Sermon 337, 1 (trad. éd. Raulx)

Qu’est-ce donc que doit rendre le Seigneur à ses fidèles lorsque ceux-ci élèvent ces édifices avec tant de piété, tant de gaîté et de dévouement ? C’est de les faire entrer à leur tour dans la construction de l’édifice immense vers lequel s’élancent les pierres vivantes que forme la foi, qu’affermit l’espérance et qu’unit la charité (quo currunt lapides uiui, fide formati, spe solidati, caritate compacti) ; édifice mystérieux où l’Apôtre, en sage architecte, établit comme fondement Jésus-Christ même (1 Co 3, 10), la grande pierre angulaire, comme le dit saint Pierre d’après les Écritures prophétiques, « pierre rejetée par les hommes, choisie et glorifiée par Dieu » (1 P 2, 4). C’est en nous unissant à elle que nous trouvons la paix, et la fermeté en nous appuyant sur elle.

Sermon 337, 5 (trad. éd. Raulx)

Oui, animés par la charité que donne l’Esprit-Saint, construisez la demeure de la foi et de l’espérance (fidei et spei domum spiritali dilectione construite in omni opere bono) ; construisez-la avec les bonnes œuvres dont il ne sera plus question alors, parce qu’alors il n’y aura plus de besoin. Les fondations jetées dans vos cœurs seront les enseignements des prophètes et des Apôtres ; votre humilité s’abaissera sans blesser personne et sera comme un plancher ; la prière et les discours sacrés serviront, comme de forts remparts, à protéger dans vos âmes la divine doctrine ; les divins témoignages seront vos flambeaux ; comme de fermes colonnes, vous soutiendrez les faibles ; vous protégerez les abandonnés, comme cette solide toiture. Ainsi le Seigneur notre Dieu vous rendra-t-il des biens éternels pour vos biens temporels ; et, parfaits, consacrés à lui, vous serez éternellement son domaine.

Saint Thomas d’Aquin

Sur le psaume 23

Quelqu’un habite dans la maison de Dieu par la foi et la charité ainsi que par des œuvres bonnes qui y sont conformes. Ainsi le Ps 67, 7 [LXX] dit que Dieu fait que dans sa maison nous ayons une seule volonté.

Sum. theol., Ia-IIae, q. 102, a. 4, c.

— EXTRAIT DES DONNÉES —

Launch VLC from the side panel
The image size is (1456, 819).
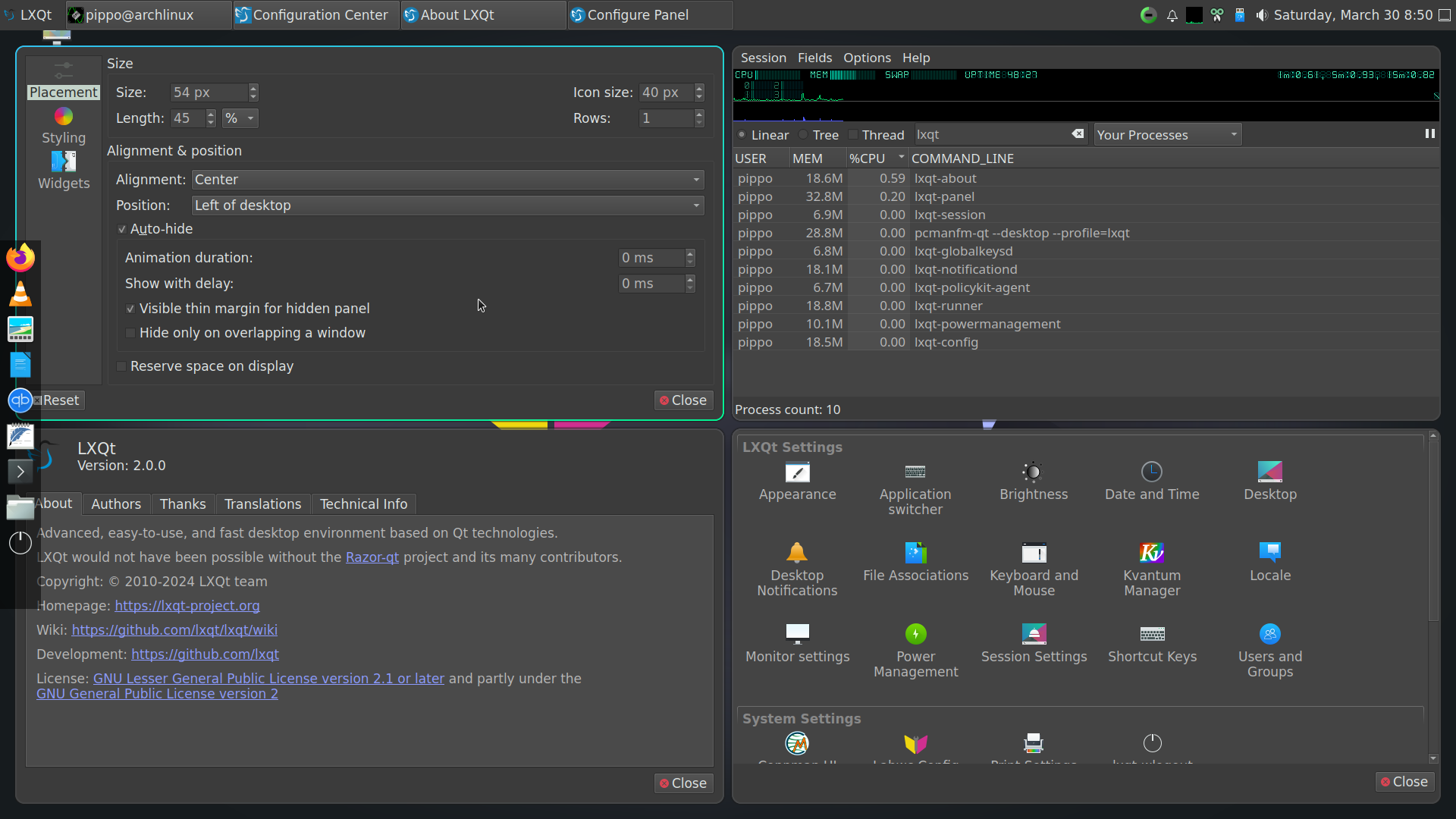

— CONSIGNE —
Poursuivez le texte sur la maison de Dieu et l'édifice spirituel à partir de sa dernière ligne.

— RÉSULTAT —
Tout le culte extérieur de Dieu est principalement ordonné au fait que les hommes aient crainte de Dieu. Or cette disposition de l’âme humaine permet que les choses communes ou banales soient moins révérées, tandis qu’est plus admiré et révéré ce qui possède une particulière excellence par rapport au reste. De là vient que la coutume s’imposa chez les hommes de parer les rois et les princes de vêtements précieux, ou qu’ils possédassent des habitations plus spacieuses et plus belles, parce qu’il leur fallait être révérés par leurs sujets. C’est pourquoi il fut nécessaire que soient ordonnés au culte de Dieu des temps précis, un lieu spécial, des objets dédiés, des ministres particuliers, afin que les âmes des hommes soient conduites à une plus grande crainte de Dieu. De même, le statut de la Loi ancienne fut aussi institué pour annoncer en figure les mystères du Christ. Car ce qui est annoncé en figure doit forcément l’être par quelque chose de précis, quelque chose qui en représente une certaine similitude.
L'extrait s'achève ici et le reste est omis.